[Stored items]
>>>>>

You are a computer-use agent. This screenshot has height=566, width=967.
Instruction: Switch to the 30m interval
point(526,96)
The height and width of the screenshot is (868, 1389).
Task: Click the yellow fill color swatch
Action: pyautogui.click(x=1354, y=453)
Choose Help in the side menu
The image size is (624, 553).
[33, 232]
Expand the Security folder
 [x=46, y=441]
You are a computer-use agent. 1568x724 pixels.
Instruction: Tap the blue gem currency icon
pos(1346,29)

<<<<<

Each line, starting with the one containing "You are a computer-use agent. 1568x724" and ending with the last line of the records above, should be reproduced exactly.

You are a computer-use agent. 1568x724 pixels.
Instruction: Tap the blue gem currency icon
pos(1346,29)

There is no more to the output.